Virtual assistants or “scribes” deliver an even more compelling solution. “Virtual” just means “not in the room.” They’re in a secured office using proven technology, scribing the encounter to the physician’s specifications.
After greeting the patient and getting approval for the assistant to join by audio, the physician calls the scribe with an earpiece or speakerphone. Using a laptop or tablet, the doctor views the scribe’s “virtual desktop” in the EHR. The physician can request and view history and data, such as labs, without moving attention from the patient.
The physician develops confidence in a well-prepared assistant and gains freedom from the streamlined process.

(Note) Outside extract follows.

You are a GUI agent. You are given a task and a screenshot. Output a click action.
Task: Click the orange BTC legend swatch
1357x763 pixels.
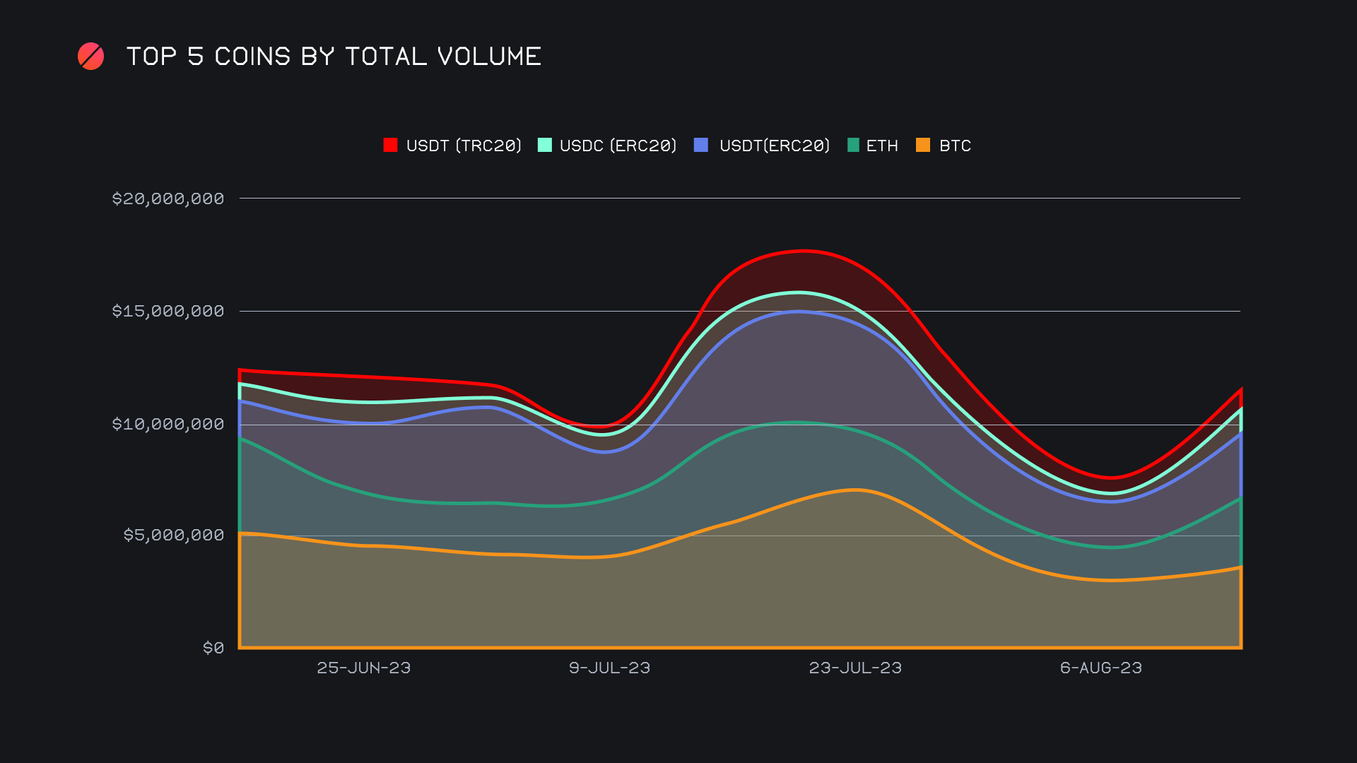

By not having a third person in the small exam room, the patient feels comfortable and not crowded.
Scribes bring competency to their role from nursing or PA experience. Our training is honed from extensive experience serving physicians. Schooled in exactly how the physician likes to work, one of two scribes is always available to them. Physician and scribe meet briefly for a few minutes each day to review changes to notes and clarify procedures. The doctor gives the scribe feedback on how they can perform better for their needs.
The physician gets their patient relationships back, along with critical care delivery improvements, which include:
A more deliberate understanding of the complete patient reduces missed details, providing a more complete analysis and thorough diagnosis. The patient gets the professional attention they deserve and personal contact creates trust in the physician’s advice and compliance with treatment recommendations5. Using a virtual scribe to remove the EHR from the patient experience gives the physician time to deliver better care4.
1. “2016 Survey of America’s Physicians – Practice Patterns & Perspectives.” The Physician’s Foundation.
2. “Electronic Health Record Logs Indicate That Physicians Split Time Evenly Between Seeing Patients And Desktop Medicine.” Health Affairs, 2017 Apr 1: 36(4) 655-662.
3. Yan, C., Rose, S., Rothberg, M.B. et al. “Physician, Scribe, and Patient Perspectives on Clinical Scribes in Primary Care.” J Gen Intern Med (2016) 31: 990.
4. Makoul, G., Zick, A., & Green, M. “An Evidence-based Perspective on Greetings in Medical Encounters.” Arch Intern Med. 2007;167:1172–6.
5. Sheppard, V.B., Zambrana, R.E. & O’Malley, A.S. “Providing Health Care to Low-income Women: A Matter of Trust.” Family Practice 2004; 21: 484–491.